### Written instruction:
Set down, word for word, everything in the IPFS discussion below from "kevina commented 6" down to "thats on my SSD.".

### Passage provided:
============
Need the ability to --nocopy any file in any location and have that file not move or be copied anywhere. Also, if this --raw-leaves thing is needed for this it should be done by default. Not sure if it is though.

Thanks for your work on this world changing project.

whyrusleeping commented 6 years ago

@PCSmith ipfs can only add files within its directory context to the filestore as a security measure. Think of it like a git repository. If i remember correctly, symlinks work fine, so you can symlink your /datamount into your homedir and use the filestore from there.

kevina commented 6 years ago

Note that the .ipfs default location is the home directory. This exposes the entire home directory that is likely to contain a lot of sensitive information. Thus, at least with the current setup, I do not see this is a very convincing argument. Apologies if I am missing something obvious.

PCSmith commented 6 years ago

A few thoughts: I'm not linux right now, as with the majority of your likely intended audience for this project, I'm Windows. The "home" directory isnt where most data is kept. I keep nothing in there in fact, and dont care to as thats on my SSD.

My use case is making a several hundred videos from my youtube channel accessible via IPFS. The video files are dispersed through a file system meant to organize them with their other assets (clips, adobe premiere files, audio, etc). Copying them would be a ridiculous waste of space. Moving them all away from their support structure and accompanying assets would be more than inconvenient.

I do not argue the security concerns and I'm glad you guys are keeping an eye on it. Though exceptions accepted through positive actions should be possible for usability. And please dont put Windows last on your list of considerations. I'd argue it should be near the front for adoptions sake, not because I dont use and love linux.
============
### Data lines:
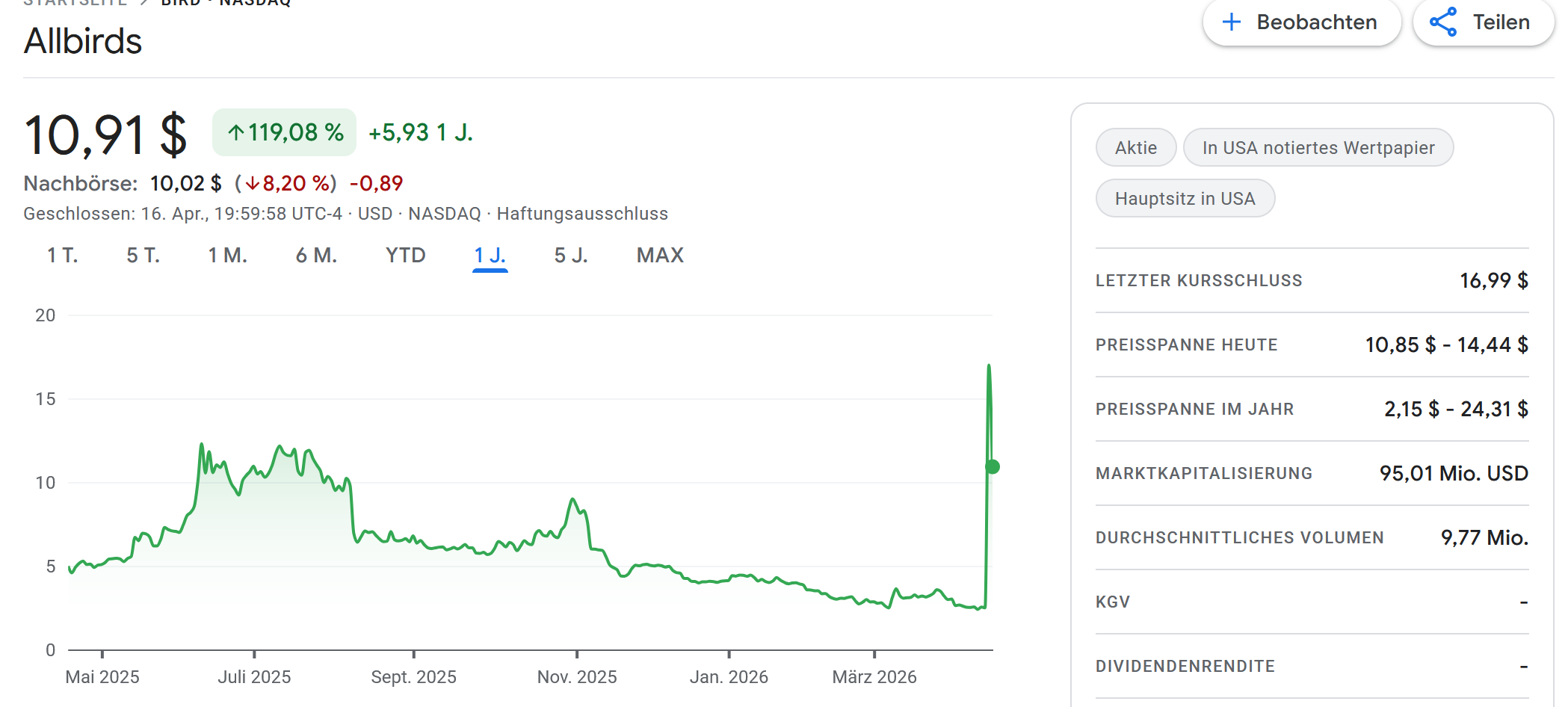The height and width of the screenshot is (707, 1568).
Task: Click the green current-price dot on chart
Action: point(993,467)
============
### Response for this exercise:
kevina commented 6 years ago

Note that the .ipfs default location is the home directory. This exposes the entire home directory that is likely to contain a lot of sensitive information. Thus, at least with the current setup, I do not see this is a very convincing argument. Apologies if I am missing something obvious.

PCSmith commented 6 years ago

A few thoughts: I'm not linux right now, as with the majority of your likely intended audience for this project, I'm Windows. The "home" directory isnt where most data is kept. I keep nothing in there in fact, and dont care to as thats on my SSD.